A woman walks into a bar with her 5 pound Chihuahua and sits down next to this guy, whom she notices is feeling a little bit queasy. A few minutes go buy and the guy looks at her and blows his chunks. He looks down and sees the little dog struggling in a pool of vomit and says, "Whoa, I don't remember eating that!"
The new Marine Captain was assigned to a recon company in a remote post in the desert. During his first inspection, he noticed a camel hitched up behind the mess tent. He asks the First Sergeant why the camel is kept there. Well, sir," is the reply, "as you know, there are 250 men here and no women. And sir, sometimes the men have ... urges.
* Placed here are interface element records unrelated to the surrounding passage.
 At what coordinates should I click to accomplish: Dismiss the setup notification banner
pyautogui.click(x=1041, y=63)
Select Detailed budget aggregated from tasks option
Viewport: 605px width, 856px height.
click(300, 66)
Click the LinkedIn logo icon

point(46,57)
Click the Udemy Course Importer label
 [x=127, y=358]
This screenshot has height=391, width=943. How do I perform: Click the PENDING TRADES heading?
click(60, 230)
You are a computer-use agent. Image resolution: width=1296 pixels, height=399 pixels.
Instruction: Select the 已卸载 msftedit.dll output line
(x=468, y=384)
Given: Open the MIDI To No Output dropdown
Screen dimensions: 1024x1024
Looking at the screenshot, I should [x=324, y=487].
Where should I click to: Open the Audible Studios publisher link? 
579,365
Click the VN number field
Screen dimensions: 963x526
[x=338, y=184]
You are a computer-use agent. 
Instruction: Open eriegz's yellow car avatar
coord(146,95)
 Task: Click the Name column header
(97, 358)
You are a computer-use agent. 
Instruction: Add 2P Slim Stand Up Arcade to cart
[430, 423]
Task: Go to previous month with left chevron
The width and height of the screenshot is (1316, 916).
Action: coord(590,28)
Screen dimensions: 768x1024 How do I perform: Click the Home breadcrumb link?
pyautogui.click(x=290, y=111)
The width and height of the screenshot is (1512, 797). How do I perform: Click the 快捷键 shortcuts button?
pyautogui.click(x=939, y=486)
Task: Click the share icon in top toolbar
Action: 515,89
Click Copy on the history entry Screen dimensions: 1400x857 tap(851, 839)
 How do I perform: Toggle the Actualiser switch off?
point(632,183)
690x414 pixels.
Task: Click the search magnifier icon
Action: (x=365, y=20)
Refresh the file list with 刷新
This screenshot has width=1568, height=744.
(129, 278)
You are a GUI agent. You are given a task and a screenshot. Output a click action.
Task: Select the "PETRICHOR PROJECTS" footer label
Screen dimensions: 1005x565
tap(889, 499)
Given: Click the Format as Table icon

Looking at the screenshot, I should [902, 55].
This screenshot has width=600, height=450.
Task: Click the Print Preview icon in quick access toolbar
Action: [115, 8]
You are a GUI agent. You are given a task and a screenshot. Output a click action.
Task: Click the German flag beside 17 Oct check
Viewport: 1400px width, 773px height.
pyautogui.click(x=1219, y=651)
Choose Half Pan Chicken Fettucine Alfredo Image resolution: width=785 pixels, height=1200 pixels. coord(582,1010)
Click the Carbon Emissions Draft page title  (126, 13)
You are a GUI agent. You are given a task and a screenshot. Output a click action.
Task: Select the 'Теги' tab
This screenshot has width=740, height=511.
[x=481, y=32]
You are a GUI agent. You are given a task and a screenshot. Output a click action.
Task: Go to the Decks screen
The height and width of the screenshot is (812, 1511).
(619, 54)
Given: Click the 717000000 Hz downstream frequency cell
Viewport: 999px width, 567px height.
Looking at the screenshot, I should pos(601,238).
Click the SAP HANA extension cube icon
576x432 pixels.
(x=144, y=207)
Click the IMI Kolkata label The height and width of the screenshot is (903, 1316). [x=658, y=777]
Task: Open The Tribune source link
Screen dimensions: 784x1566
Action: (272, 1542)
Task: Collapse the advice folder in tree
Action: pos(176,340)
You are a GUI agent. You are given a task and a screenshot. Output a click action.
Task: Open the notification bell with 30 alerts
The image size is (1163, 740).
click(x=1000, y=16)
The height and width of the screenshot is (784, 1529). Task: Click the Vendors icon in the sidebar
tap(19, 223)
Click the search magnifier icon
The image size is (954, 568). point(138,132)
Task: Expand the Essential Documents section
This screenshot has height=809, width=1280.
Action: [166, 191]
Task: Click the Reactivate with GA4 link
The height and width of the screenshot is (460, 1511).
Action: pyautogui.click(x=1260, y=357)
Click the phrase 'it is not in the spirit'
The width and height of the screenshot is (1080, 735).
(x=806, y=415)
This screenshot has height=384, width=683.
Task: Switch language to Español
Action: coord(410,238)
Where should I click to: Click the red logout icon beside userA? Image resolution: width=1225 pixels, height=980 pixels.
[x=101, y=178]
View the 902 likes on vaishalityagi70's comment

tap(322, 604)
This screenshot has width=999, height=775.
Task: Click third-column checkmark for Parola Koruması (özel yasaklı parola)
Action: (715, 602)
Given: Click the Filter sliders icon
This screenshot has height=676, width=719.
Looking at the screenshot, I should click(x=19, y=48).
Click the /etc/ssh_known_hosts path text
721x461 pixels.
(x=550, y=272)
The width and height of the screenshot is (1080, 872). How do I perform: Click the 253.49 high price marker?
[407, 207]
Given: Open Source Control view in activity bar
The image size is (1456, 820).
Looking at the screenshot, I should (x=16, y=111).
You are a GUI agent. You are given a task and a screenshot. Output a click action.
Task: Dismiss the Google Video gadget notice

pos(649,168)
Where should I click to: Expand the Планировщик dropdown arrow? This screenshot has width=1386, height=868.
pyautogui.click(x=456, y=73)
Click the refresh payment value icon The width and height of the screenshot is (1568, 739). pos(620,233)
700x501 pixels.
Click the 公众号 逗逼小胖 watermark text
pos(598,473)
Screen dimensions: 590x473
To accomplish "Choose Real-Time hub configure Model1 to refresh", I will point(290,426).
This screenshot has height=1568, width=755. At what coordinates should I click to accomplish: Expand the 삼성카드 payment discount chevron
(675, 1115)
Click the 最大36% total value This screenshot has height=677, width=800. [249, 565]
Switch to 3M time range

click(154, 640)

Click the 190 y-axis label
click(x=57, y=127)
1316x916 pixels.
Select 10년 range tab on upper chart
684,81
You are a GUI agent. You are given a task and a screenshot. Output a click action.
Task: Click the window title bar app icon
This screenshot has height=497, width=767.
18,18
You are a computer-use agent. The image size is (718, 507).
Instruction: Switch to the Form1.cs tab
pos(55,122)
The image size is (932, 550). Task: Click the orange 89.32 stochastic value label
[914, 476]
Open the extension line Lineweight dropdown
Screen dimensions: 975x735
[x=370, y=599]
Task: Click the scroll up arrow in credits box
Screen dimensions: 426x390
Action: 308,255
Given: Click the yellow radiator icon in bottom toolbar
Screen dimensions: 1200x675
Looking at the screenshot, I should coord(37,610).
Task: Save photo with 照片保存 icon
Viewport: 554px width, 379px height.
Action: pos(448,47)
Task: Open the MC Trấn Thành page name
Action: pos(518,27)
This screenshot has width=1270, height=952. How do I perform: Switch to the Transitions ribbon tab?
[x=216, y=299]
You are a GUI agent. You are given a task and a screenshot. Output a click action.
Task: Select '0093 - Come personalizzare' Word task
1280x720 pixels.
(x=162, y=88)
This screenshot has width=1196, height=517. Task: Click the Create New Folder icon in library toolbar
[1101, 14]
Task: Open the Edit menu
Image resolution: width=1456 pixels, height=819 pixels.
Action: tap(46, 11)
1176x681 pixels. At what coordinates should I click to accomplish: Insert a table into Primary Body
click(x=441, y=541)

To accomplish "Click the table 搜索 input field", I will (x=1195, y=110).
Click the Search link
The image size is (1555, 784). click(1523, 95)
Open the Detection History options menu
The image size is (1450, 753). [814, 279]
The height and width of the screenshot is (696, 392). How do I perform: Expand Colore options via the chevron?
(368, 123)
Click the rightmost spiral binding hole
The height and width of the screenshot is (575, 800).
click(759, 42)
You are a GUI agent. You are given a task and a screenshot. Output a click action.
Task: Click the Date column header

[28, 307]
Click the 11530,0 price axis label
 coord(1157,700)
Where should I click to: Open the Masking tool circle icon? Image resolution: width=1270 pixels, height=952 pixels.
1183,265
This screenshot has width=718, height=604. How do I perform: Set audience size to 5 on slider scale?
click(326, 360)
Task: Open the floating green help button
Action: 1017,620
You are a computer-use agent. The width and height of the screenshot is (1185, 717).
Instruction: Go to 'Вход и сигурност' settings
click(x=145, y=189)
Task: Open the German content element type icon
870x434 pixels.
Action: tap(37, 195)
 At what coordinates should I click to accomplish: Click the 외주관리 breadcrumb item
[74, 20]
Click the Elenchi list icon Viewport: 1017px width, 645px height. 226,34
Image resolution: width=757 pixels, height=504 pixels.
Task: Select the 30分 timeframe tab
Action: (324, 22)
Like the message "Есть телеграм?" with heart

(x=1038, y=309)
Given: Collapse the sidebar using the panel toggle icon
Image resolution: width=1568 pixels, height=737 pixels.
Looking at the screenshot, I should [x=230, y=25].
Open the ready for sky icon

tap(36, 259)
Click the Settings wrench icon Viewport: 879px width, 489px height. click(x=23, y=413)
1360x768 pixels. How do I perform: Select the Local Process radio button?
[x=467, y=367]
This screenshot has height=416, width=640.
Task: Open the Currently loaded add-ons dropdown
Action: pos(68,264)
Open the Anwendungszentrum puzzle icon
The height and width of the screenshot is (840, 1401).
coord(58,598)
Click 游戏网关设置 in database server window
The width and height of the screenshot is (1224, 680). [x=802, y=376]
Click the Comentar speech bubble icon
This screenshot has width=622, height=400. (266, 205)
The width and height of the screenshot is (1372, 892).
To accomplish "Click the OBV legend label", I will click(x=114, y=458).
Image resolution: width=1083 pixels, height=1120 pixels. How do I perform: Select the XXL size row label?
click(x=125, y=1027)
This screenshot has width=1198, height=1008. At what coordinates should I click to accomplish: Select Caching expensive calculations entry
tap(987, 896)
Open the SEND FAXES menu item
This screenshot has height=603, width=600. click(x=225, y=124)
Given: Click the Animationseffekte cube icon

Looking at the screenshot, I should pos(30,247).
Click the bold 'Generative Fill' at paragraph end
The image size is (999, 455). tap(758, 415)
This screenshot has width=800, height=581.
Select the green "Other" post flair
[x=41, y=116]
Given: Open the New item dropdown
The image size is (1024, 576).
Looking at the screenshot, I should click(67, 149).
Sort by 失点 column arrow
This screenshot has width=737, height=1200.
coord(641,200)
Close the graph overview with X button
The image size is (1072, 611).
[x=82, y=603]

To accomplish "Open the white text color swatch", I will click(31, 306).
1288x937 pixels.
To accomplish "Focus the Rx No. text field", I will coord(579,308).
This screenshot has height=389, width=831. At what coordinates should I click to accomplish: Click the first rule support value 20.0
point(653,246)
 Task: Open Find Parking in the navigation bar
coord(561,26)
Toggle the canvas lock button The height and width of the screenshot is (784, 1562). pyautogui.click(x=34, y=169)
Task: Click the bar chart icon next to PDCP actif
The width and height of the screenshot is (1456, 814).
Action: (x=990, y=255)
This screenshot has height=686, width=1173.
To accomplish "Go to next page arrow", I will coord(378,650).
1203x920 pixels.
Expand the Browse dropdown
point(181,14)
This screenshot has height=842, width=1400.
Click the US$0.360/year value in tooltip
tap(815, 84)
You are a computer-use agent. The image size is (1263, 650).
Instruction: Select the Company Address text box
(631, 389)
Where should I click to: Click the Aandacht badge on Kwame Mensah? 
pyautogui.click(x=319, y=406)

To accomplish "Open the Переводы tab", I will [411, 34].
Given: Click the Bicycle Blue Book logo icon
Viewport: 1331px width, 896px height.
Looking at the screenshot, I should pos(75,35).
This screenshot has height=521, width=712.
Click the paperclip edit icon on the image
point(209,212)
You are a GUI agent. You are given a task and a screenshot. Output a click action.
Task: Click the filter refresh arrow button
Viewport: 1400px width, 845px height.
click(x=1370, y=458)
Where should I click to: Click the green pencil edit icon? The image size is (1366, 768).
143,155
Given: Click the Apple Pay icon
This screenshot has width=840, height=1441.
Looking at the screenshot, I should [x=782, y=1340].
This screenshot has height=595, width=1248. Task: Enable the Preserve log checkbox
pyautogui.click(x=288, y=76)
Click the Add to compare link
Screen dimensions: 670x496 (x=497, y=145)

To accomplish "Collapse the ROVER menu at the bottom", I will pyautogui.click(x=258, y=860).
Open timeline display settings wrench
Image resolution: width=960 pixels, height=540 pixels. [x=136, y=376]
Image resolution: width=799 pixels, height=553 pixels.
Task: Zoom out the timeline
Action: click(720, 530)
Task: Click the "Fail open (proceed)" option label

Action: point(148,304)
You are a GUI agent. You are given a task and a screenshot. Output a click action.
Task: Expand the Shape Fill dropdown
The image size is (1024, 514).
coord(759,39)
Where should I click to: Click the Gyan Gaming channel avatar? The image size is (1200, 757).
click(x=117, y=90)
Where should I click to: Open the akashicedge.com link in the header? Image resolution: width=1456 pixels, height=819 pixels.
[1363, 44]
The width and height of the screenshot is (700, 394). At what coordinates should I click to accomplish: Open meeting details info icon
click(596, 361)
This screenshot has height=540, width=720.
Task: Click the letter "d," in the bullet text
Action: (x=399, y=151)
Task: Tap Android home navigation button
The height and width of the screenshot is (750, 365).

That's why we have the camel,sir." "The Captain says, "I can't say that I condone this, but I understand about urges, so the camel can stay." About a month later, the Captain starts having a real problem with his own urges, and asks the First Sergeant to bring the camel to his tent . Putting a stool behind the camel, the Captain stands on it, pulls down his pants, and has sex with the camel. When he is done, he asks the First Sergeant, "Is that how the men do it?" "No sir," the First Sergeant replies. "They usually just ride the camel into town."
Q: What's the difference between a dead skunk lying in the road and a dead lawyer lying in the road? A: There are skid marks in front of the skunk.
What dinosaur can't stay out in the rain? Stegosaur-rust.
What happens to a frog's car when it breaks down? It gets toad away.
Chuck Norris once had a pet monkey...his name was KING KONG
Sharks have a week dedicated to Chuck Norris.
Why was cow afraid? He was a cow-herd.
What kind of cows do you find in Alaska? Eski-moos.
What did the lions say to his cubs when he taught them to hunt? Don't go over the road till you see the zebra crossing.